9. Thomas, a man from the Holy Land equivalent of Missouri, does not believe the other disciples when they say they have seen the once dead Jesus alive. He is somewhat maligned in this regard. He is not doubting Jesus, he is doubting Jesus' disciples. He is merely questioning what seems preposterous and incredible. When, on his second appearance before them, Jesus allows him to examine and touch his wounds, Thomas is convinced. But Jesus does not compliment his common-sense caution, but praises those who do not need to see to believe. He and the religion promulgated under his name values faith above all: to believe without proof is nobler than believing after evidence has been presented and examined, and reasoned conclusions formed. Thomas, who evinces the skepticism of a man who thinks, who accepts nothing unquestioningly, is not the sort of sheep-like follower that Jesus is apparently seeking.
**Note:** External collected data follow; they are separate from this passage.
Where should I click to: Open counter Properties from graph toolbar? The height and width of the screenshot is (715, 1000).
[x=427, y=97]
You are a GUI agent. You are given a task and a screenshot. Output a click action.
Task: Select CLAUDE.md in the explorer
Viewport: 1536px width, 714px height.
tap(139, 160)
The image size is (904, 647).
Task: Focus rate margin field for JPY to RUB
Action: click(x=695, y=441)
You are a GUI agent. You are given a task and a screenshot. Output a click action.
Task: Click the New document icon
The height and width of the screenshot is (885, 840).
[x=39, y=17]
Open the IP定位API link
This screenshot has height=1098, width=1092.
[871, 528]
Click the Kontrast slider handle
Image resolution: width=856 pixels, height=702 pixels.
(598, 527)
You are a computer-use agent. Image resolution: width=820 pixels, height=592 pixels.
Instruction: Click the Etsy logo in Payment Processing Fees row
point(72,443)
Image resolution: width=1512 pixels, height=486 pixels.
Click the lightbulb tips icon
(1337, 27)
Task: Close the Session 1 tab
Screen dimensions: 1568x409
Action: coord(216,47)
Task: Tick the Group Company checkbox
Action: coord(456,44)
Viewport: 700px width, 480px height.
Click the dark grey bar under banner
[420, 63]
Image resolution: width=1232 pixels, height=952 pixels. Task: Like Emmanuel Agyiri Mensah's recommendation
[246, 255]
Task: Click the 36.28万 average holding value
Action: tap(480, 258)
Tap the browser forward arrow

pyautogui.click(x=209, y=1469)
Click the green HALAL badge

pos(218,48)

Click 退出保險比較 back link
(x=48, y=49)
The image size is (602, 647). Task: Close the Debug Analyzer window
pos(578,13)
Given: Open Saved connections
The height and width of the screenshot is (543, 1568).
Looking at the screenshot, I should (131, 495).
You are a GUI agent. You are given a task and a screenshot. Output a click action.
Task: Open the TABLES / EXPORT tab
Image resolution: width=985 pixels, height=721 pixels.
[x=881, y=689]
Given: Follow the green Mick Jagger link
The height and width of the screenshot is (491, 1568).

10. Jesus gives his apostles the authority to forgive or not to forgive sins, assuming what one would think would be the sole prerogative of God, or at least the Son of God. They were to be divine judges. Were the apostles faultless in their assessment of guilt? Did they have omniscient knowledge of facts or some infallible insight into the hearts of men?
11. Incidences of people, especially those suffering a sudden, traumatic death, appearing in apparently physical form after death are not uncommon. Sometimes ghostly apparitions are witnessed, but there are well authenticated cases of manifestations that are indistinguishable from a living person. These wraiths often communicate telepathically, but there are occasions as well when a total materialization allows for seemingly normal verbal communication.
12. The mystery of the resurrection, of what really happened -- whether it is a complete myth or utter fact or something between -- cannot be solved. With any mystery there are many things that are probably, but unprovably true, things which only might be true, but always a few things that can be accepted as incontrovertible fact. Here, there is nothing that can be accepted without question, nothing upon which a theory can be solidly built. For no historian contemporary with Jesus ever referred to him; there is no record of his life outside the gospels. The gospels are purportedly first-hand accounts, but we know that their authors were not the apostles to whom they were ascribed. They are, therefore, second-hand accounts at best. They were written decades after the fact. And they are religious propaganda intended to glorify its subject, indoctrinate the faithful, and convert the doubtful, not objective historical records. The gospels themselves disagree and present conflicting and incompatible accounts. In the end, the truth that Pilate inquired about cannot be known.